* [How to complete this task]: Reproduce the lines of the records below word for word, starting at the line containing "Find the location" and ending at the line containing "Describe the element", both included. Omit the pictures from your answer.

(Beginning of Data supplied)

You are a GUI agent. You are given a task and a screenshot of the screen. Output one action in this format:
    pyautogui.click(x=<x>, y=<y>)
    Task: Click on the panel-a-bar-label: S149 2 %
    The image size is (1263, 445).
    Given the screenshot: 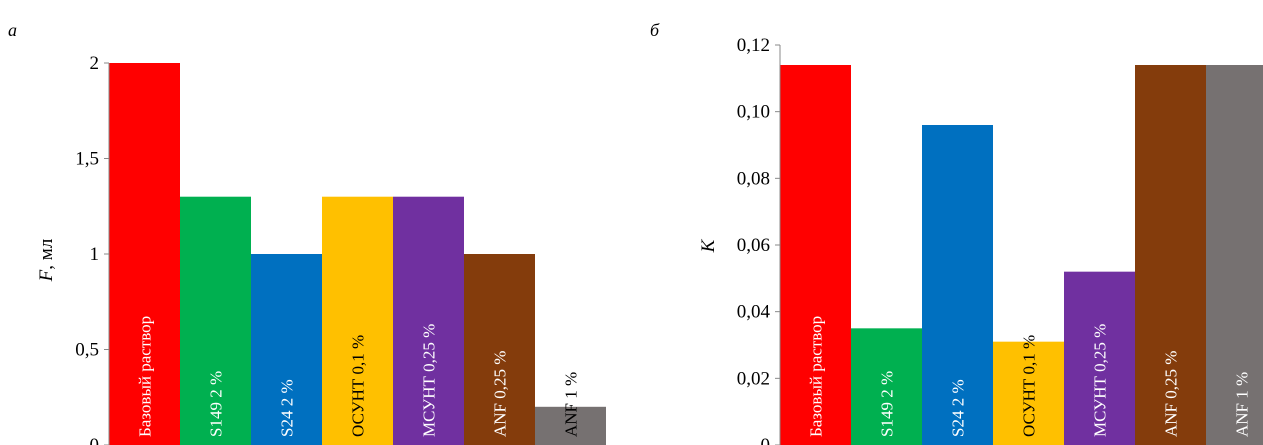 What is the action you would take?
    pyautogui.click(x=216, y=404)
    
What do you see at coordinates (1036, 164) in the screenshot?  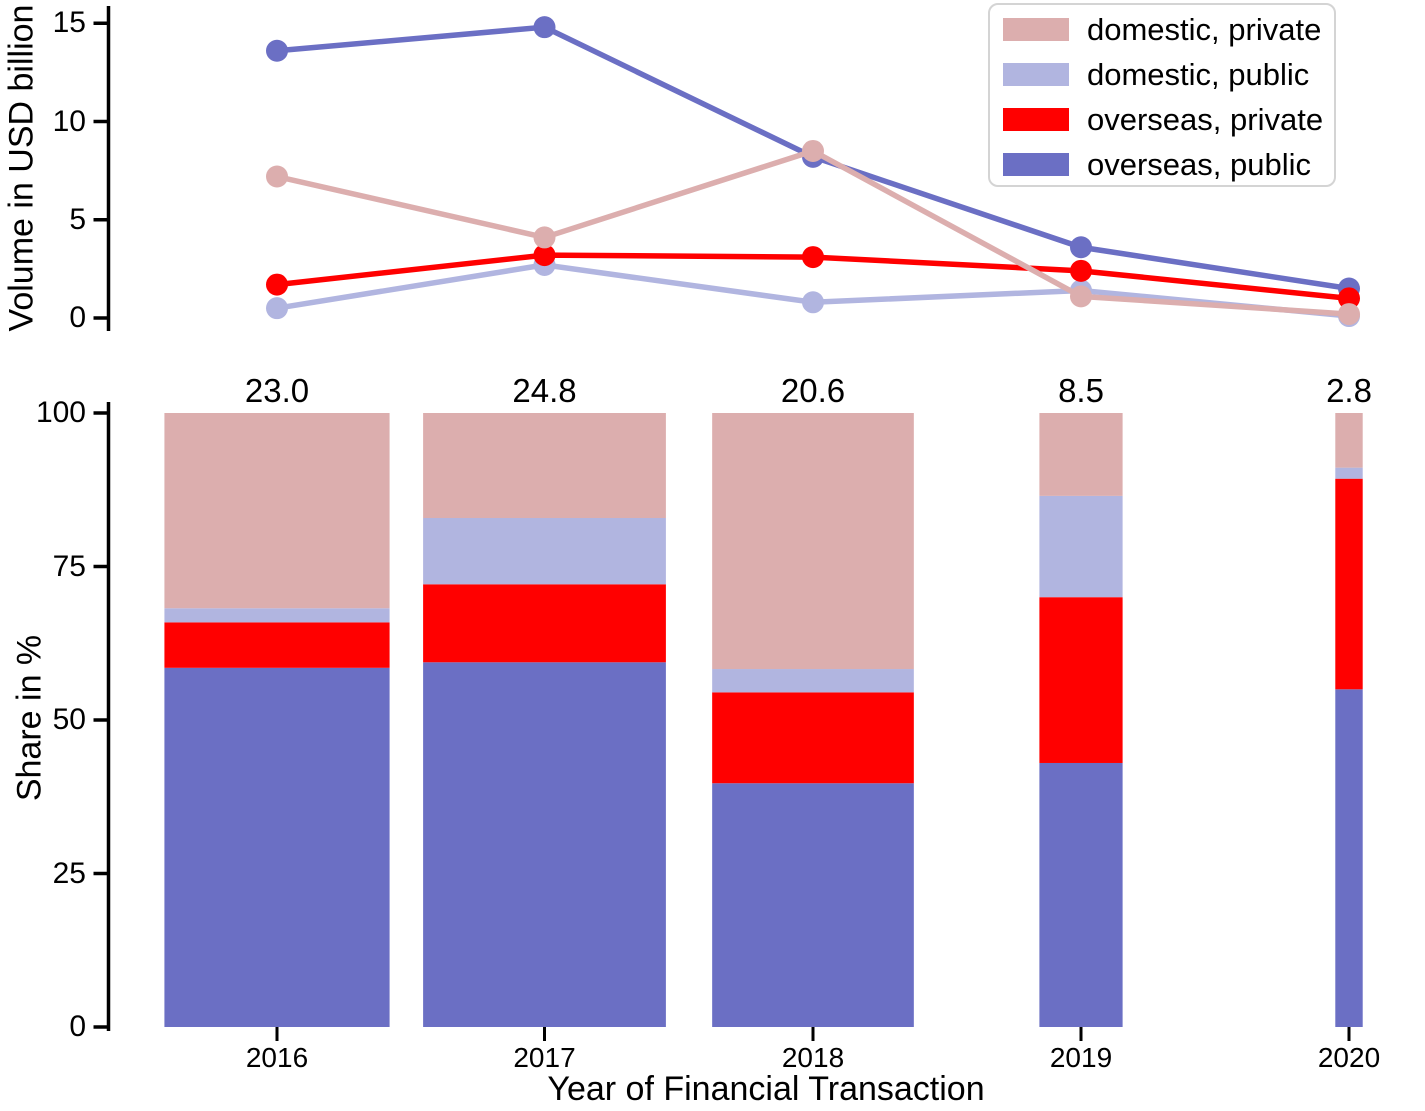 I see `legend-swatch-overseas-public` at bounding box center [1036, 164].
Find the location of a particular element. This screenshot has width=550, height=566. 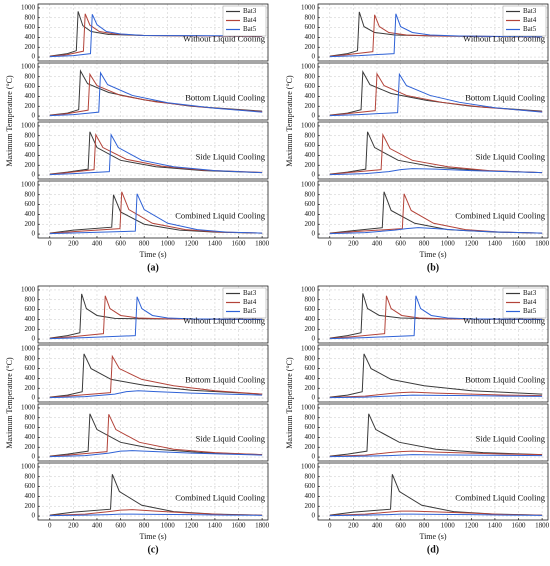

x-tick-label: 0 is located at coordinates (50, 244).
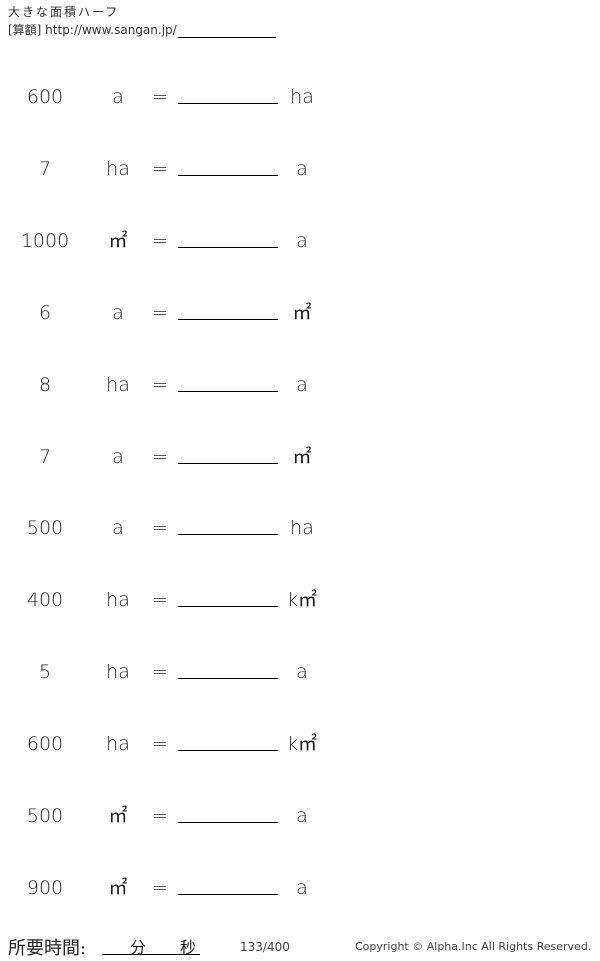  Describe the element at coordinates (45, 672) in the screenshot. I see `problem-value: 5` at that location.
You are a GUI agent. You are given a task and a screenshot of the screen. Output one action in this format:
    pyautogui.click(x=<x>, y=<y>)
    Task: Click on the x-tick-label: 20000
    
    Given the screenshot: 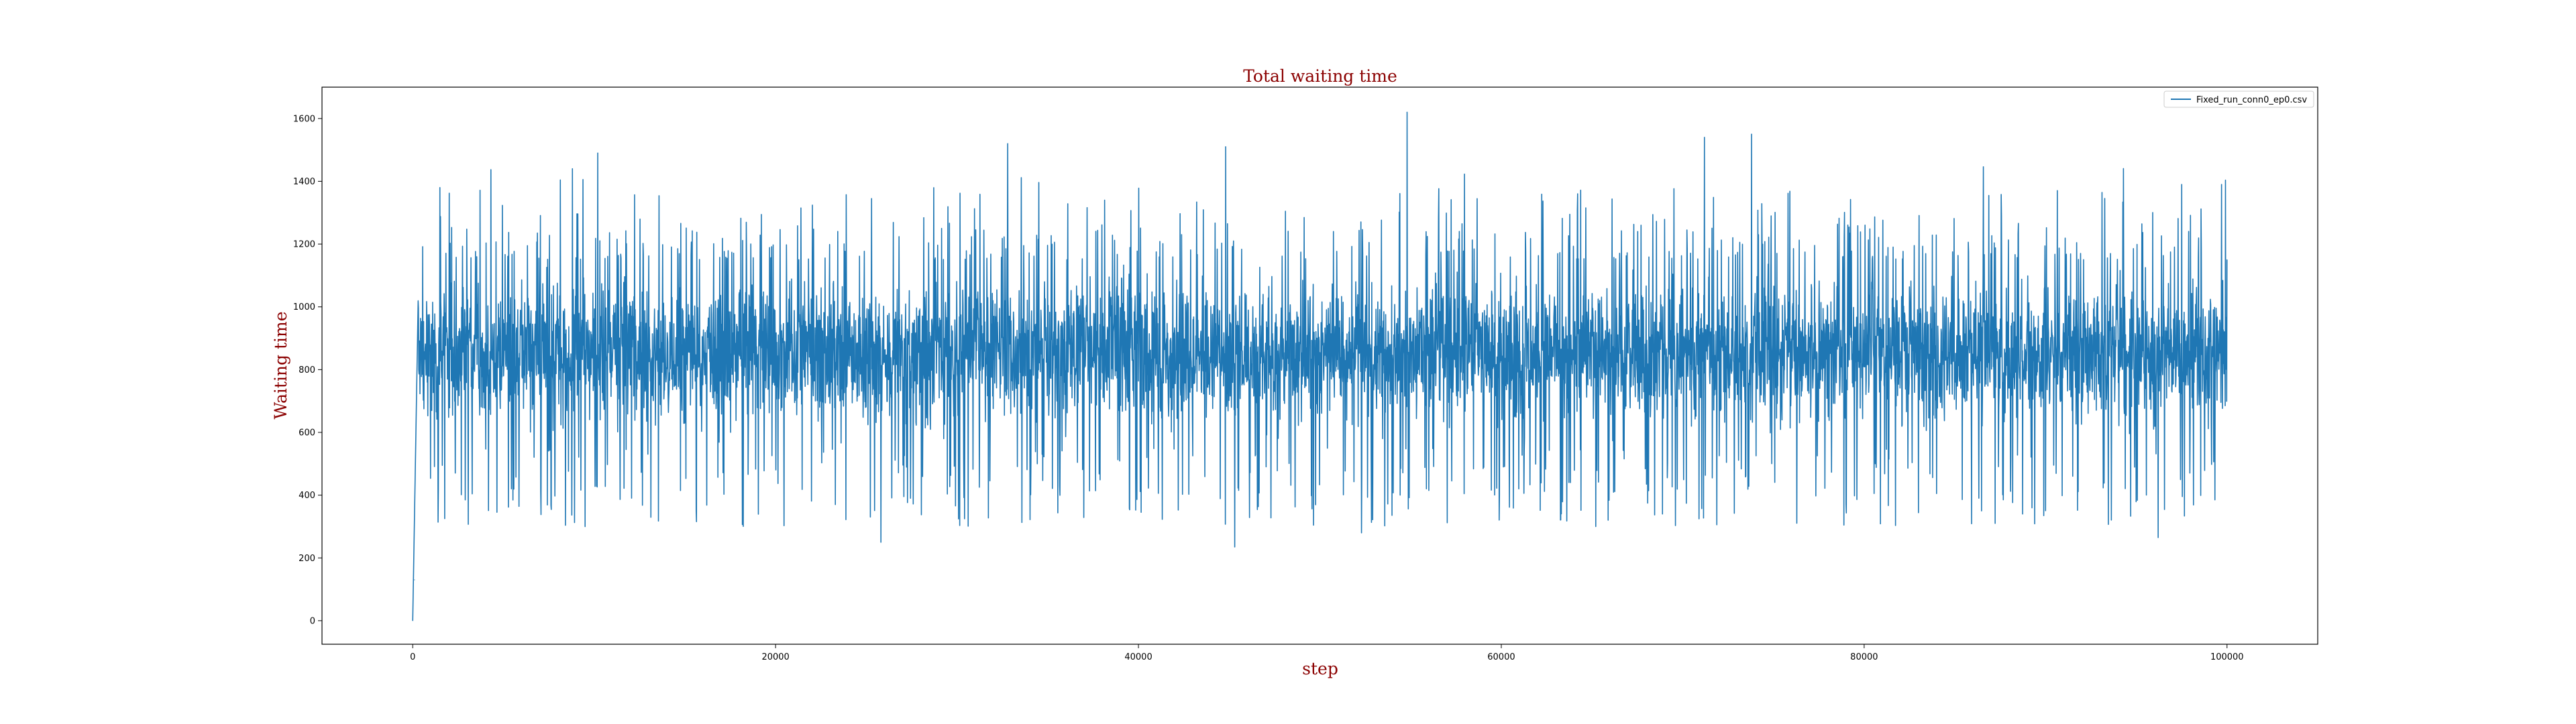 What is the action you would take?
    pyautogui.click(x=775, y=657)
    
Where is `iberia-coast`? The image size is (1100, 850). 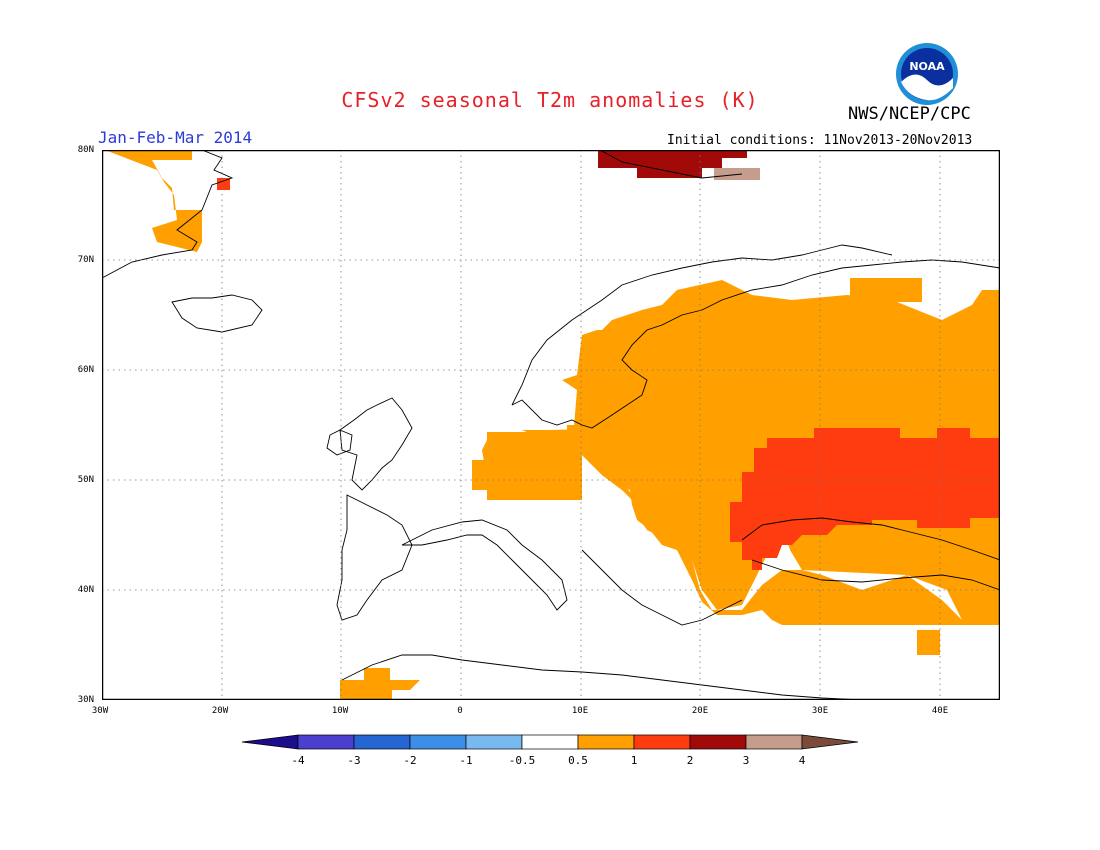 iberia-coast is located at coordinates (374, 558).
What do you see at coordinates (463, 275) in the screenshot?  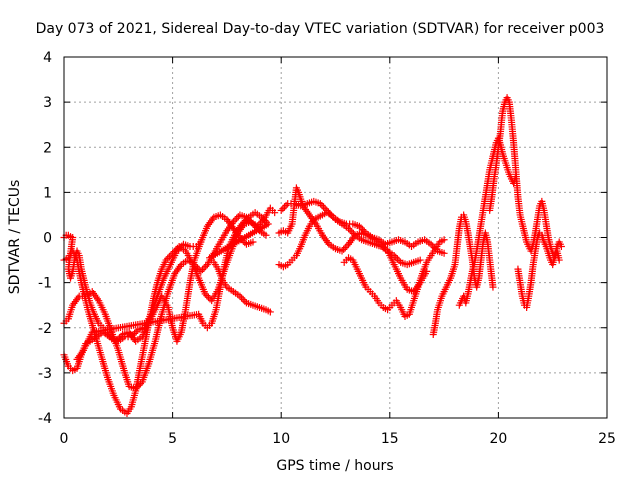 I see `series-arc10` at bounding box center [463, 275].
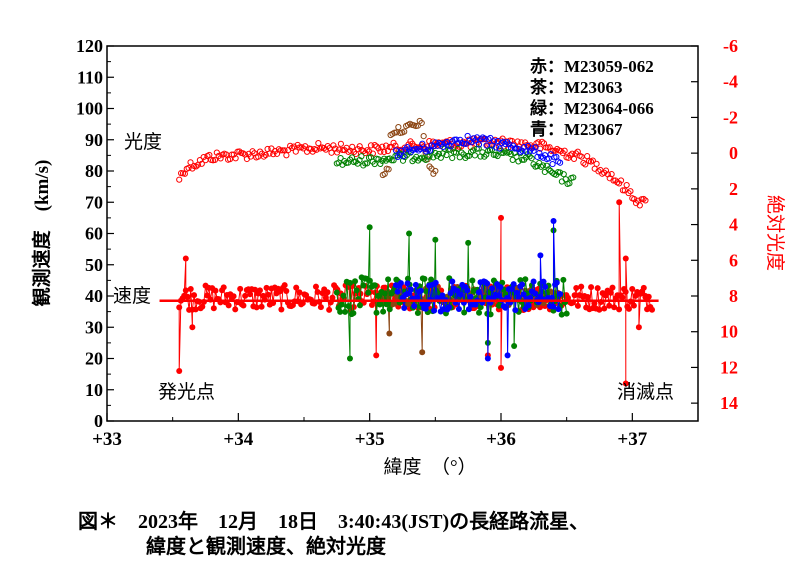 Image resolution: width=800 pixels, height=580 pixels. What do you see at coordinates (94, 296) in the screenshot?
I see `left-tick-label: 40` at bounding box center [94, 296].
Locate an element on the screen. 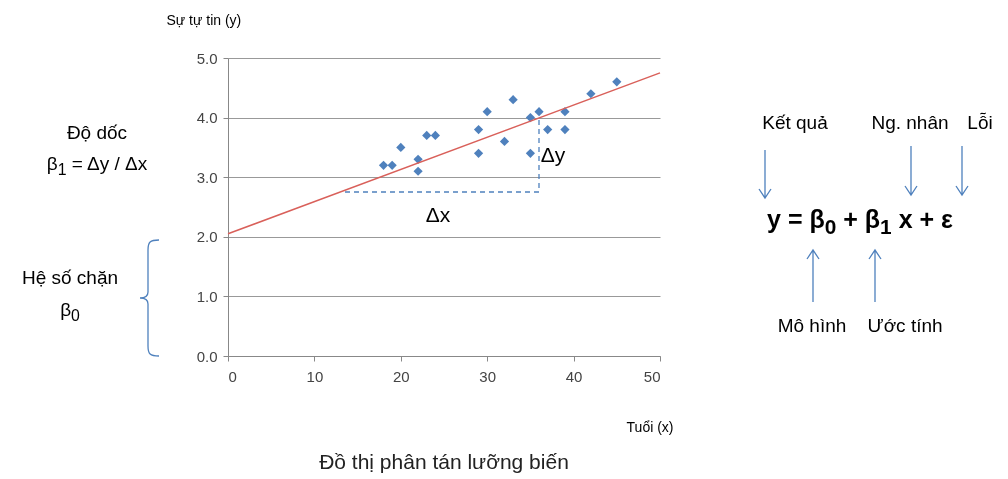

(End of Data supplied)

* [Response for this exercise]:
Find the location of a particular element. This screenshot has width=550, height=566. 

x-tick-label: 0 is located at coordinates (50, 244).
  Describe the element at coordinates (45, 672) in the screenshot. I see `problem-value: 5` at that location.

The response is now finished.